My semiannual lectures about data-driven marketing at Cornell’s Johnson Graduate School of Management are just as much an education for me as for the students because they help me stay in touch with the evolving mindset of next-generation marketers. As you’d expect, students typically get exposed to the traditional marketing funnel. What they often don’t learn, however, is that our fast-evolving digital world has rendered it obsolete. It’s time for a change.
An iconic model
The traditional conversion funnel—the iconic model guiding marketing decisions—was first introduced in 1925, just a handful of years after the earliest radio stations were built. Television was in the distant future, and computers and digital breakthroughs weren’t even a figment of anyone’s imagination.
The marketing funnel provided a graphical model of a linear process with a limited number of channels to engage and persuade a consumer. At the wide end of the funnel, brands competed for the attention of prospective customers, and the conversion occurred at the narrow bottom. Of the larger universe of consumers who were introduced to a brand, it suggested—quite accurately—that only a few were likely to purchase. To its credit, the traditional marketing funnel offered us a serviceable model for developing strategies and allocating investments across the marketing mix to drive conversions for many decades.
Fast-forward to our digital world with an ever-growing number of marketing channels, digital platforms and media. The danger of using the traditional marketing funnel to guide planning and actions is that it’s no longer accurate. Consumers no longer follow a linear path from awareness to action. The customer journey inevitably involves online digital engagement, along with offline interaction in stores or call centers. We only have to watch our own behavior when a product or service catches our attention: We begin to research brands across platforms, peruse comments and complaints on Facebook or Twitter, and finally make a purchase online, through a call center or by visiting a store. What is needed is a model that mirrors this increasing complexity.
Split-funnel attribution for the digital world
The proliferation of digital platforms has forever changed consumer engagement with businesses, and the emerging models, tools and methodologies make it possible to most effectively take advantage of the new engagement media.
Let’s start with attribution. Making good marketing decisions requires an understanding of what marketing actions trigger, which results in the continuum stretching from capturing someone’s attention all the way to a decision to purchase. That’s the science of attribution: You need to recognize the combined value of the marketing mix—across data silos, at every digital touch point and throughout the customer lifecycle. This is essential to driving smarter marketing programs that yield higher ROI.
The split-funnel attribution model gives marketers better insight into how each channel contributes to conversions by linking it to impression, click and conversion data.
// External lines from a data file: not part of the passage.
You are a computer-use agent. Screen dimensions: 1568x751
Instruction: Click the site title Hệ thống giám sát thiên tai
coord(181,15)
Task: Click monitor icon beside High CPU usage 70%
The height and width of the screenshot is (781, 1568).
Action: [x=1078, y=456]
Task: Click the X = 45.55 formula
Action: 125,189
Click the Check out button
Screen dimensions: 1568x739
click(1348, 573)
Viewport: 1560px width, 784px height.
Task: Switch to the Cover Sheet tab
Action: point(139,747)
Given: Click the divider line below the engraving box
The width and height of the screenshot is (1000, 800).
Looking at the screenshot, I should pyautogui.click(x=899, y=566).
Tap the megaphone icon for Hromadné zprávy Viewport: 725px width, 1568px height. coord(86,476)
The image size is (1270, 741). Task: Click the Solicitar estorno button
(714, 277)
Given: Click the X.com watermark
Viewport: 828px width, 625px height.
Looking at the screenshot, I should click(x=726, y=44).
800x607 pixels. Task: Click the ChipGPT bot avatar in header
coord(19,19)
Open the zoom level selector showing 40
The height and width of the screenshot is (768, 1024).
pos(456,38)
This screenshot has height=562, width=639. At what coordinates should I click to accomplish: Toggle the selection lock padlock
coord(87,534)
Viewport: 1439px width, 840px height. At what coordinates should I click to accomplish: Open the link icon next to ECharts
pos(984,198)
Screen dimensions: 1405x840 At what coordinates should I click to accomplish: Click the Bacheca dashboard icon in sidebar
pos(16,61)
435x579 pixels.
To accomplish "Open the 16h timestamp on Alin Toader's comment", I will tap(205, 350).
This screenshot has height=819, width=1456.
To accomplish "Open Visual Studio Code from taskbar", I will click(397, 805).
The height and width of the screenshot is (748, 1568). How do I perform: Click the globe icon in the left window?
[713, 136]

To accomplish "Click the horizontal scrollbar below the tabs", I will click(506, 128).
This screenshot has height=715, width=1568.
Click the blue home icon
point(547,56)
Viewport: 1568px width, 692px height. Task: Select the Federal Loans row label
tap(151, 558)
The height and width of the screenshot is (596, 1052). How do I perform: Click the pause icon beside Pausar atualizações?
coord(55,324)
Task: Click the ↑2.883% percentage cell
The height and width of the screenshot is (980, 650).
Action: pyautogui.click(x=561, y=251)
This approach literally splits the funnel between “prospecting” and “retargeting” activities to deliver better insights into the effectiveness of each stage.
Let’s take the example of someone shopping for new hiking gear. In browsing websites, he may click on banner ads for new boots that trigger a process of retargeting as the brand gathers browsing information. Under old models of attribution, the importance of awareness activities higher in the funnel (like clicks on a banner ad) rarely received the credit needed to give marketers insight into strategy. Rather, the tendency was to give disproportionate “credit” for customer conversions to “last click” activities, ignoring the prospecting activities going on in advance.
In addition, the customer journey is made even more complex because of the number of vendors touching your brand’s data. Your search agency, for example, has one view of your data while your display agency has another. It can be difficult to get a true picture of the customer journey when different agencies and partners are buying media for you.
The split-funnel attribution provides a model for organizing the data and insights required to trigger retargeting so that your brand can engage a consumer more effectively at the later stages to further the buying process, and it gives marketers solutions to a number of problems, such as:
- Avoiding paying duplicate vendor credits
- Accurately giving credit for consumer activities and purchases
- Identifying the best channels or marketing strategies to invest in
- Gaining insight into the combinations of influences leading to a sale
This is exactly why it is time to revisit the traditional marketing funnel. It’s still all about determining the best marketing mix that delivers the right offers, at the right time, on the right platform, and to the right audience to achieve desired conversion rates. We simply need to re-examine the models and tools to ensure that they reflect the reality of today’s complex customer journey. Not surprisingly, my students agree.